RECORDS PROVIDED =
┌──

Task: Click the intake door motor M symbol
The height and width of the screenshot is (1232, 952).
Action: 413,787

└──
┌──

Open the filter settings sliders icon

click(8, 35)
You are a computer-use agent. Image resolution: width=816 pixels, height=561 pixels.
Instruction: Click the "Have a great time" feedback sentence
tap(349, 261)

└──

REQUIRED TASK = Please copy out the lines of the records above, starting at the line that has "Open the filter settings sliders icon" and stopping after the line that has "tap(349, 261)", with both of those lines included.

WORKED SOLUTION =
Open the filter settings sliders icon

click(8, 35)
You are a computer-use agent. Image resolution: width=816 pixels, height=561 pixels.
Instruction: Click the "Have a great time" feedback sentence
tap(349, 261)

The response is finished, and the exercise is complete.